• **TASK GOAL**
I would like you to return all of the records exactly as they stand.

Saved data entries
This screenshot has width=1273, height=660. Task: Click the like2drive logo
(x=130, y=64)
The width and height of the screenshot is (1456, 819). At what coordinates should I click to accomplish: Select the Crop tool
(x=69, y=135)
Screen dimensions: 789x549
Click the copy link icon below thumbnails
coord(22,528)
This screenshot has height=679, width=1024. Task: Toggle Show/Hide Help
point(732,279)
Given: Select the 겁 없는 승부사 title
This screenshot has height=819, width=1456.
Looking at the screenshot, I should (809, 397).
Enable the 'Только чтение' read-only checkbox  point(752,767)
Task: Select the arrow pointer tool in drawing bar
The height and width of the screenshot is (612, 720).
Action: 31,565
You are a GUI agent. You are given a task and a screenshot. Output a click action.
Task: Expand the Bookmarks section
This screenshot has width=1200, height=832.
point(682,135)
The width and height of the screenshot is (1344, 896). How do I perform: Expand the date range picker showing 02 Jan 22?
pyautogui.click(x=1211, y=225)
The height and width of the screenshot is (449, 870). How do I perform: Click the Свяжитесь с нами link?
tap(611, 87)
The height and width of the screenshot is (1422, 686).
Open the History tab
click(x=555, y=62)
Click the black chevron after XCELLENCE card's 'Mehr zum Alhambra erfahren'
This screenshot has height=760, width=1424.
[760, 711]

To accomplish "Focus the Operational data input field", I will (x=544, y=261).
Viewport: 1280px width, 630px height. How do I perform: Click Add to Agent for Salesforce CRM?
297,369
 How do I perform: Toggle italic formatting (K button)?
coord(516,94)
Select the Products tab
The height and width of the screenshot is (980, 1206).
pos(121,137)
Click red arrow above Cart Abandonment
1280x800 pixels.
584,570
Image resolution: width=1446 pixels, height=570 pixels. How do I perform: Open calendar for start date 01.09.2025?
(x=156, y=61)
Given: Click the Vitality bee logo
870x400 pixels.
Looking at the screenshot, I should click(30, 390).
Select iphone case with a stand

• **YOUR RESPONSE**
This screenshot has width=1273, height=660. Task: Click the like2drive logo
(x=130, y=64)
The width and height of the screenshot is (1456, 819). At what coordinates should I click to accomplish: Select the Crop tool
(x=69, y=135)
Screen dimensions: 789x549
Click the copy link icon below thumbnails
coord(22,528)
This screenshot has height=679, width=1024. Task: Toggle Show/Hide Help
point(732,279)
Given: Select the 겁 없는 승부사 title
This screenshot has height=819, width=1456.
Looking at the screenshot, I should (809, 397).
Enable the 'Только чтение' read-only checkbox  point(752,767)
Task: Select the arrow pointer tool in drawing bar
The height and width of the screenshot is (612, 720).
Action: 31,565
You are a GUI agent. You are given a task and a screenshot. Output a click action.
Task: Expand the Bookmarks section
This screenshot has width=1200, height=832.
point(682,135)
The width and height of the screenshot is (1344, 896). How do I perform: Expand the date range picker showing 02 Jan 22?
pyautogui.click(x=1211, y=225)
The height and width of the screenshot is (449, 870). How do I perform: Click the Свяжитесь с нами link?
tap(611, 87)
The height and width of the screenshot is (1422, 686).
Open the History tab
click(x=555, y=62)
Click the black chevron after XCELLENCE card's 'Mehr zum Alhambra erfahren'
This screenshot has height=760, width=1424.
[760, 711]

To accomplish "Focus the Operational data input field", I will (x=544, y=261).
Viewport: 1280px width, 630px height. How do I perform: Click Add to Agent for Salesforce CRM?
297,369
 How do I perform: Toggle italic formatting (K button)?
coord(516,94)
Select the Products tab
The height and width of the screenshot is (980, 1206).
pos(121,137)
Click red arrow above Cart Abandonment
1280x800 pixels.
584,570
Image resolution: width=1446 pixels, height=570 pixels. How do I perform: Open calendar for start date 01.09.2025?
(x=156, y=61)
Given: Click the Vitality bee logo
870x400 pixels.
Looking at the screenshot, I should click(30, 390).
Select iphone case with a stand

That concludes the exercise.